What about Europe and the increasing regulatory pressure over different markets?
The impetus to begin with to regulate was to take gray casinos and people operating without proper license and bring them into the fold. Once they brought them into the fold, they liked getting the money and they said, can we get more money? So we went from no regulation to regulation, and now to over regulation. What we’re doing is pushing people back into the gray markets, the crypto casinos, the things that are harder to regulate. I think it’s a mistake, but I would say I would give credit to operators and suppliers and brands. They’re always going to find a way to do things within certain bounds. Governments will not encourage people to come in. They’ll push them away. What we hope is that regulators take a balanced approach because, in the end, it’s better to have people playing on. So we’re seeing an overregulation, but I think when the pendulum swings too far this way, we hope it comes to the middle, and it will eventually be that way.
The last question is about leadership. How would you describe yourself as a leader? What’s your leadership style? In which way you can transmit your vision to your employees and collaborators to build a strong and efficient working team?
What first comes to mind is to lead by example. I’m not above anyone. I’m willing to do anything that I ask my team members to do, and I’ve done it all. I’m in the office before everyone. I leave after everyone. I’m working on the weekend, so I just love what I do. If you have a passion for something, you’re going to do well. This is proven over time. So the best way to lead is by example. Obviously, being a good listener is also important. It is part and parcel to being a good teacher. For many years, I was the youngest person in the room. I was ahead of my time. Now, I have to be comfortable with being the oldest person in the room and become a teacher.
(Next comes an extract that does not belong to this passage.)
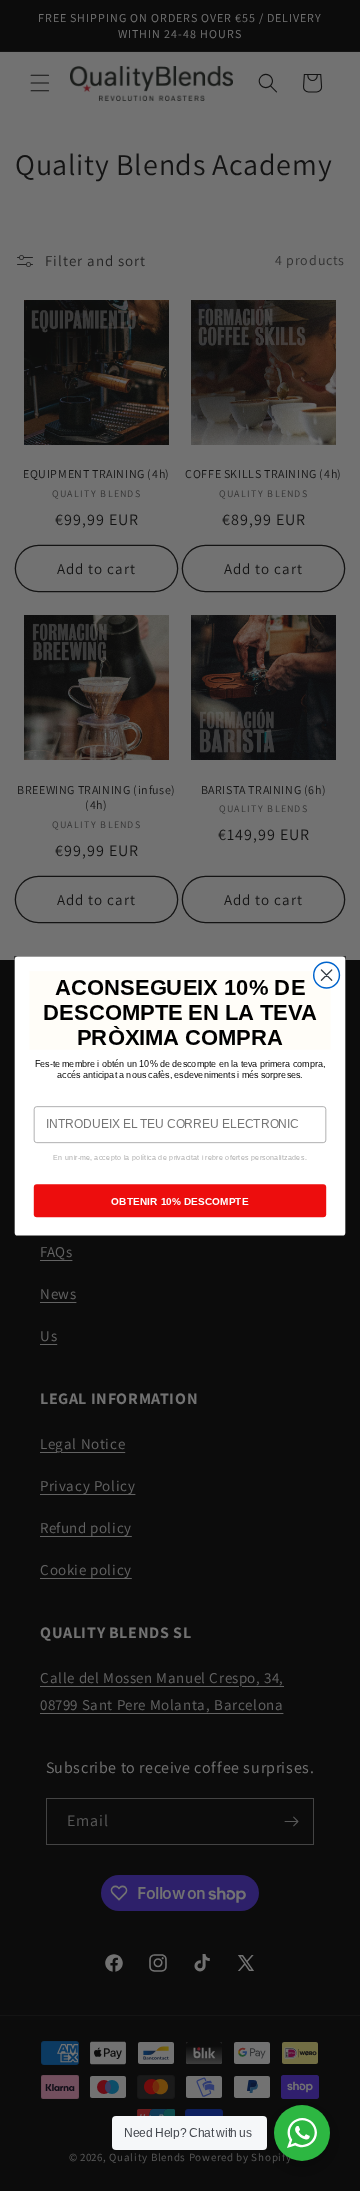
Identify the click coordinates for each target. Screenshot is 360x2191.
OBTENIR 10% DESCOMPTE (179, 1200)
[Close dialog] (327, 975)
In the early days, I was trying to learn everything, and now I find myself having to be willing to pause and have a teachable moment and put the focus on something important for the team. It’s just a different role. It’s not one I’m totally comfortable with, but I’m getting more comfortable with as I get older.
But you’re still open to learn.
Yes, I’m still open to learn. That’s why, before this interview, we started with me asking questions about your interests and focus on different markets. I’m also committed. I like the fact that you’re working hard and you’re bringing something different. If SCCG Management can be supportive in any way, we will help and do things together with G&M News.